→ TASK TO CARRY OUT
Return the lines beginning at the one that contains "Instruction: Click the" and running to the end of the records, exactly and with nothing else. Omit pictures.
===== DATA RECORDS
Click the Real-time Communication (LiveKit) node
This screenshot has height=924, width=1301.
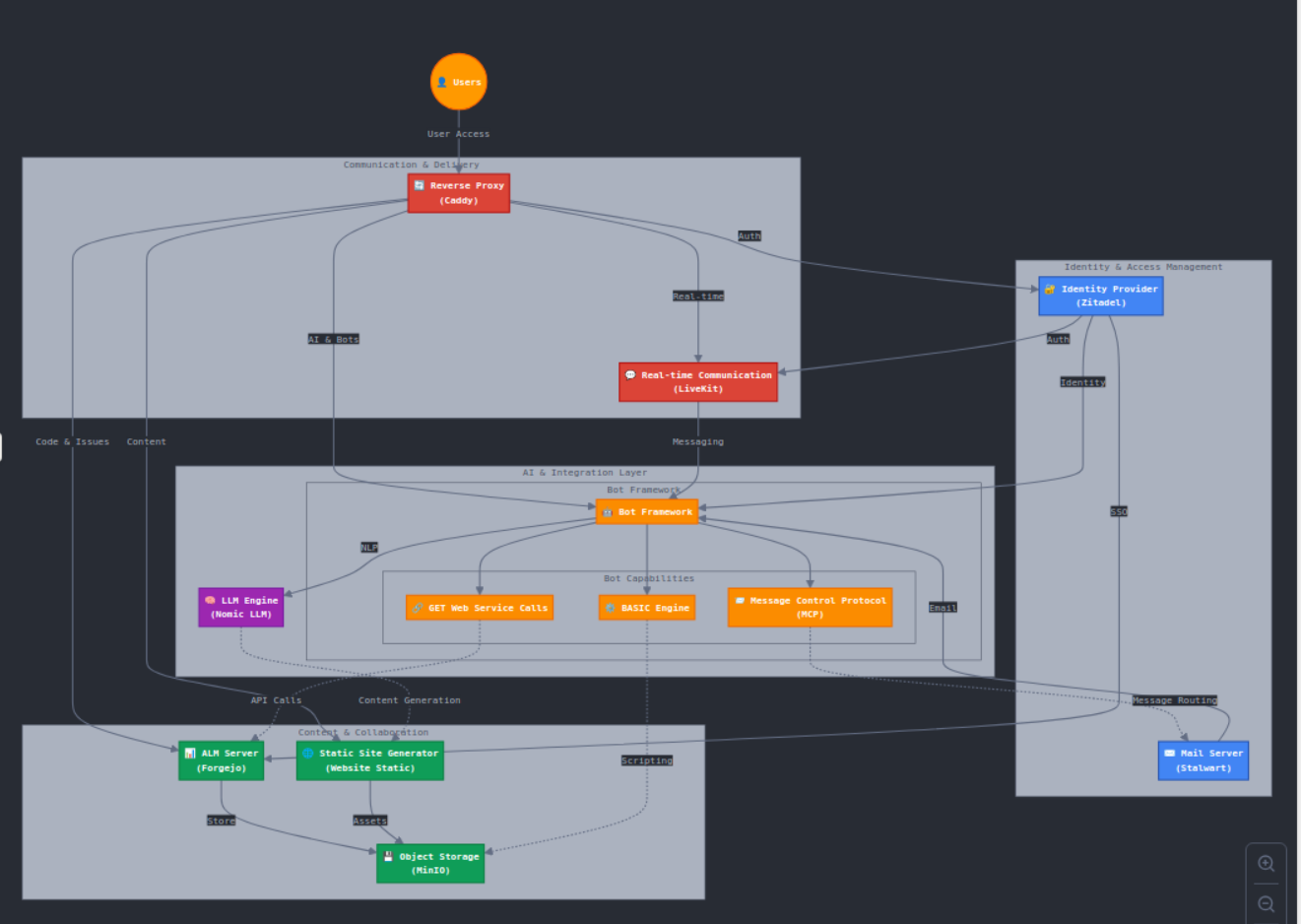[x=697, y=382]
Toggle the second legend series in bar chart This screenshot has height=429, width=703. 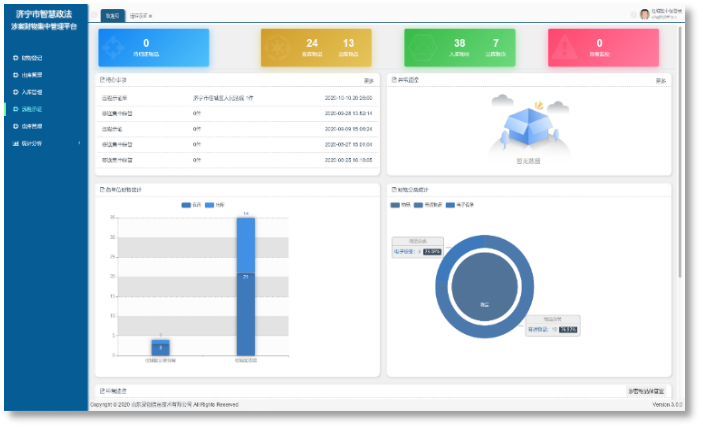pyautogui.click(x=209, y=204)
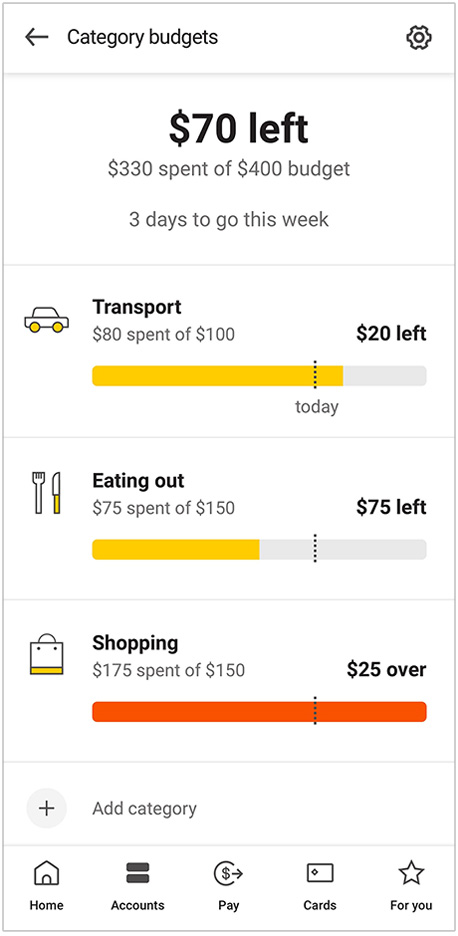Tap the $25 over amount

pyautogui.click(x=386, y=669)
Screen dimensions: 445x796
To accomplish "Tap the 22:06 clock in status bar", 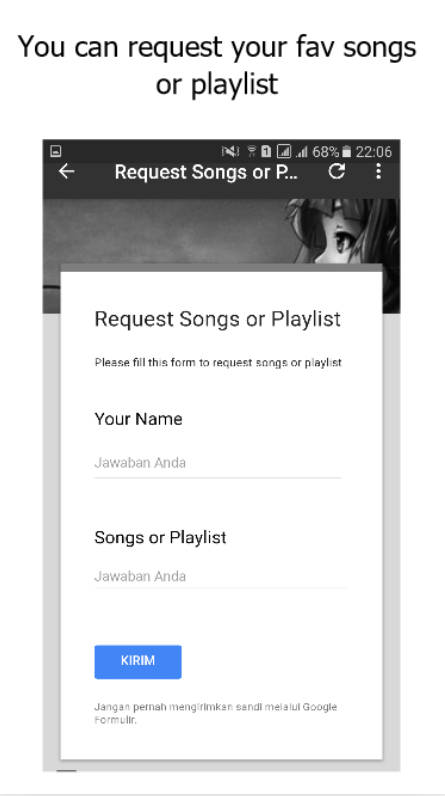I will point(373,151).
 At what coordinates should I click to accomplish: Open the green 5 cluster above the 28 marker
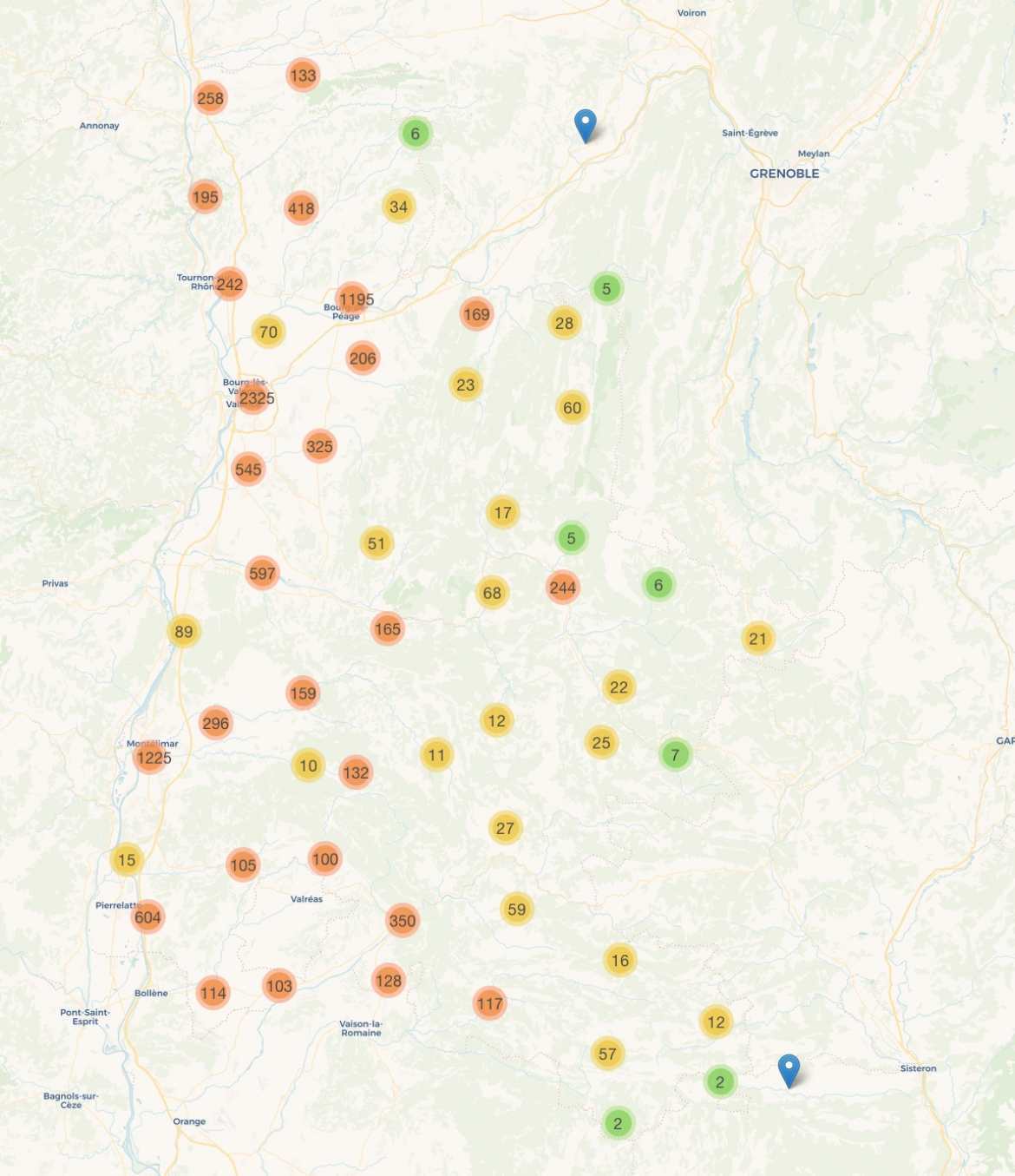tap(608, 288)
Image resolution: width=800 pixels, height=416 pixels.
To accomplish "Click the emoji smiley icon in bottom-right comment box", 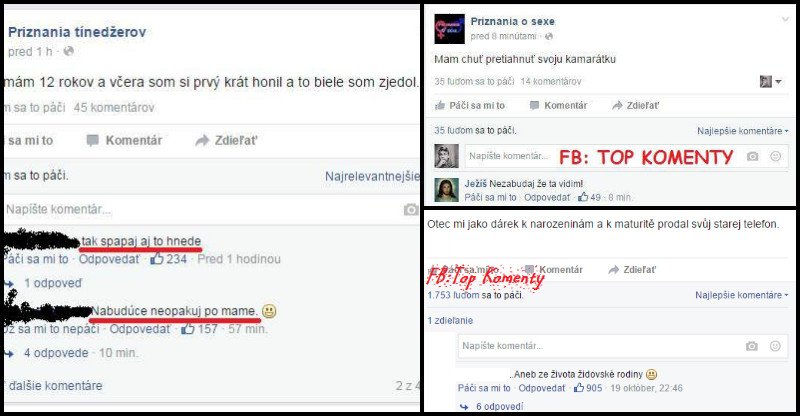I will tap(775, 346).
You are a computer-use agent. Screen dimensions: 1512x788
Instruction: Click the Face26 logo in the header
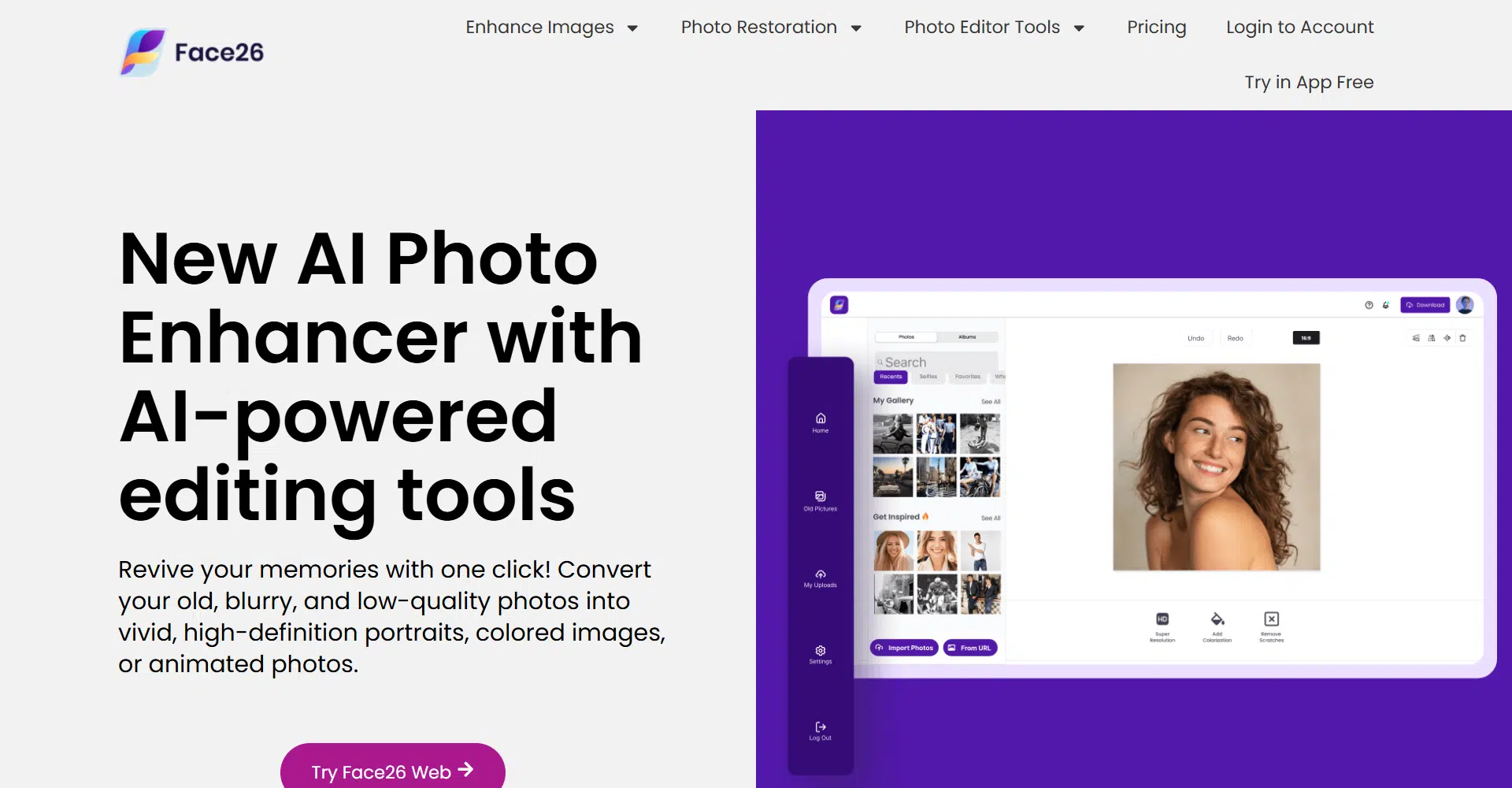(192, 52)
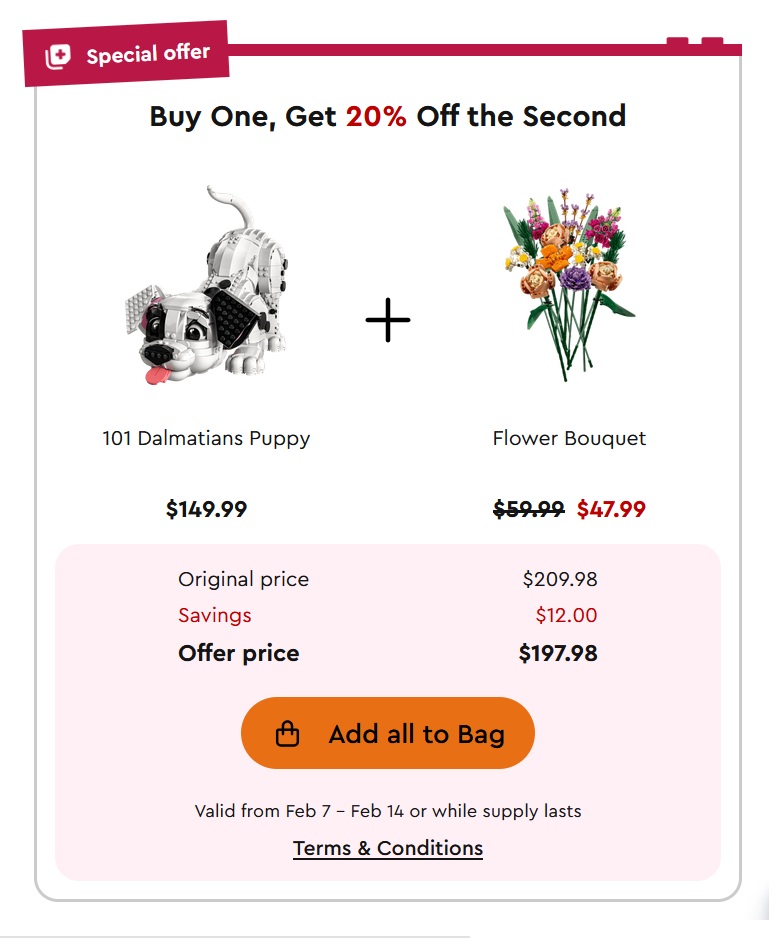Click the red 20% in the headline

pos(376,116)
==========
→ YOUR SOLUTION
Instruction: Click the Face26 logo in the header
(192, 52)
Click the red 20% in the headline

pos(376,116)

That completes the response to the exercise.